5) Escaped detainees were placed at "considerable risk" by being
encouraged to flee great distances across the desert
From what I could find out by talking to people at the protest: it
was the detainees who were adamant that they preferred any risk to
giving themselves up and going back into the camp. Several people I
spoke to said that they knew of other people who'd made great efforts
to explain the choices available to the detainees and their
consequences, and had even tried to persuade them not to attempt to
flee. If this seems unbelievable, or seems to be yet more proof that,
as the Government would like us to believe, the detainees are alien,
deranged creatures, then please read these quotes I heard along the
grapevine:
"I know the Taliban - the Taliban, they'd shoot me. Once. I'd rather
be shot than go back in there"
"Australian people. Help us. Please. Help us"

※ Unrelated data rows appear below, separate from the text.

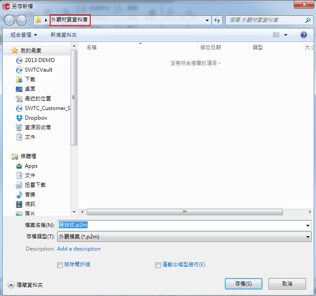Viewport: 316px width, 296px height.
Task: Select 資源回收筒 in the sidebar
Action: point(37,127)
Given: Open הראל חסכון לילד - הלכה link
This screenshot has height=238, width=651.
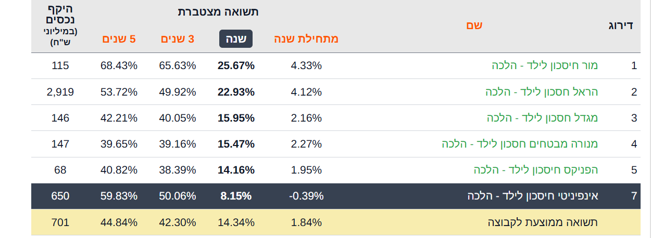Looking at the screenshot, I should point(542,92).
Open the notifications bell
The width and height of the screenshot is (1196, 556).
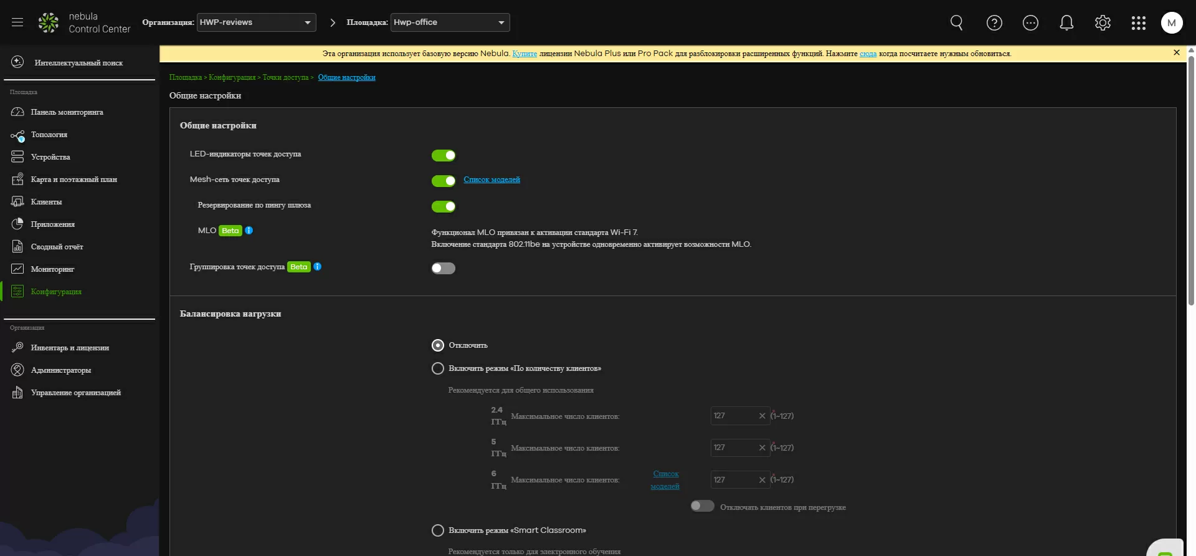click(x=1066, y=23)
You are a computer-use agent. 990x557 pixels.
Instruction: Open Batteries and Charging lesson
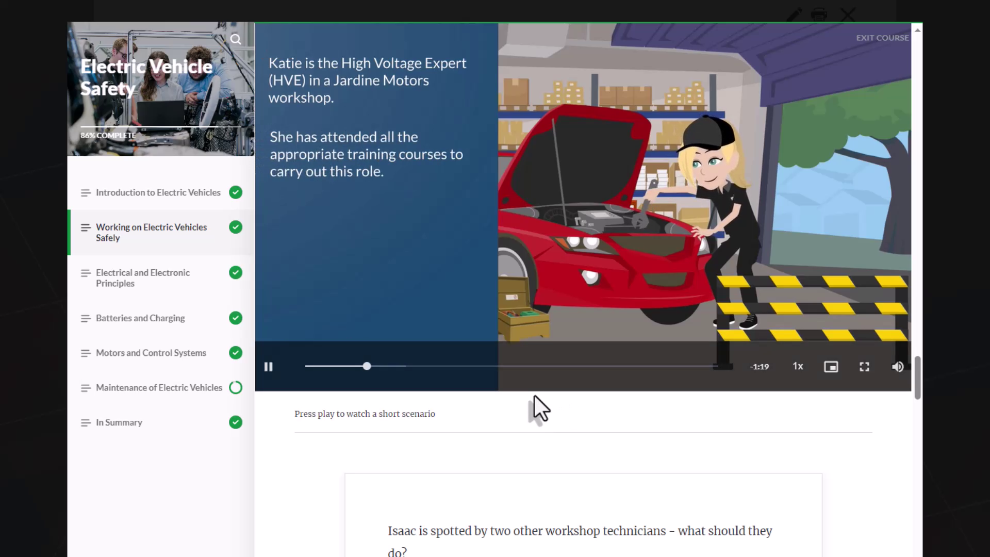[x=140, y=318]
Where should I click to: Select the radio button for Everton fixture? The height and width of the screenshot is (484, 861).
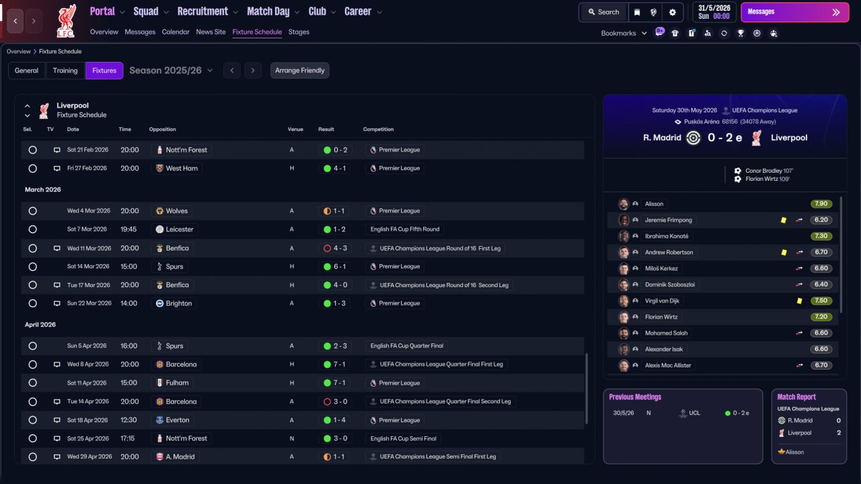(x=32, y=420)
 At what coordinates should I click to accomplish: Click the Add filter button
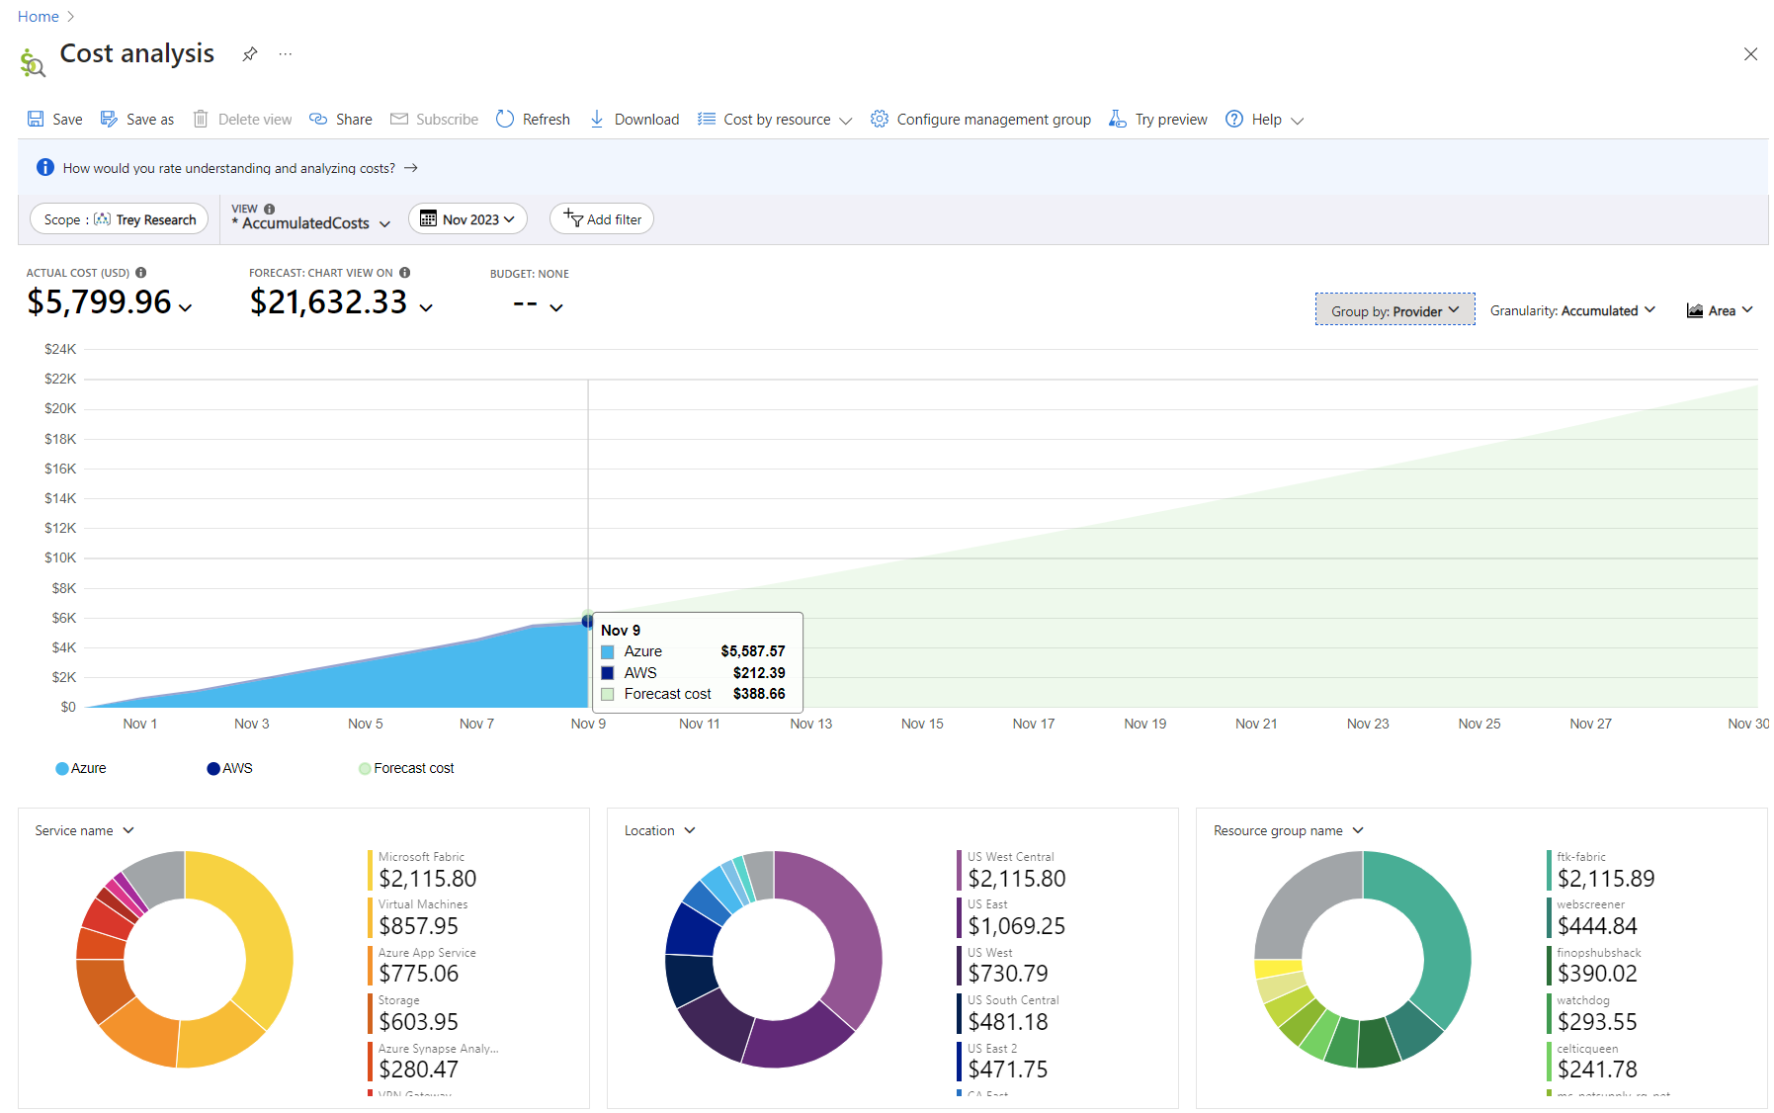(x=602, y=219)
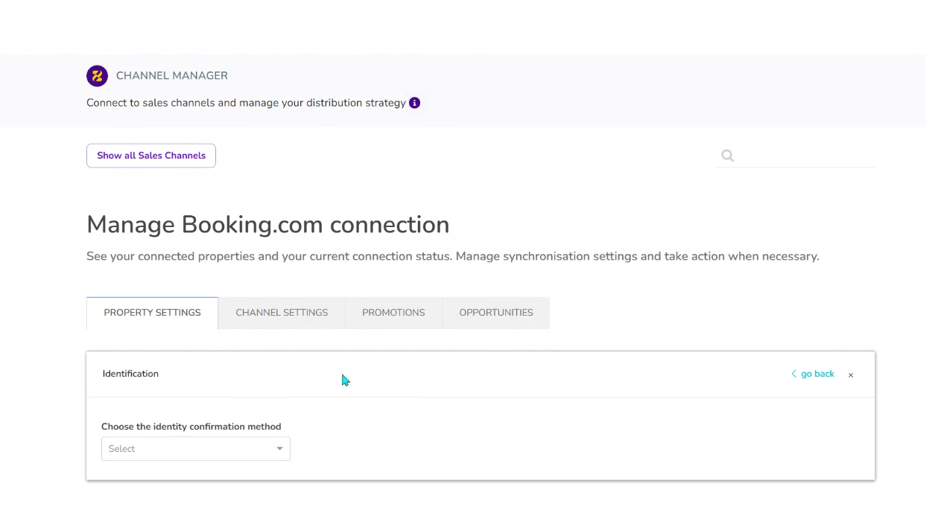
Task: Click the connected properties description text
Action: pos(452,256)

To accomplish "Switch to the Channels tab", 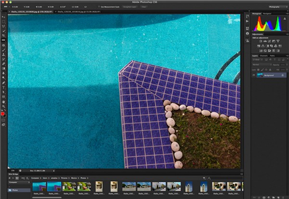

Earlier today, we stopped at a rest area on the way to Port Augusta.
There was an information sign about the attractions of the area.
Including the railway to Alice, which, I'd forgotten, was built by
... Afghan migrant workers. Who knows how to deal with this kind of
country better than an Afghan? How many times before have these
people been on the run, how many borders have they crossed already?
Can we look beyond Howard's systematic misrepresentation of these
people as insolent mendicants knocking pathetically and unjustifiably
on the Australian door, and realise what they may really be like?
Consider that someone who even gets as far as the Woomera Detention
Centre from Afghanistan is probably an unusual sort of person -
unusually resourceful, unusually determined, unusually strong? What
the hell is a few hundred kilometres of desert to these people, who
have come so far already? Are these the sort of people we want in
Australia?
THEY ARE NOT DETAINEES
THEY ARE NOT VICTIMS
THEY ARE NOT CRIMINALS
THEY ARE PEOPLE
all the best
Obadiah
--
we do not lack communication, on the contrary we have too much of it.
we lack creation. we lack resistance to the present.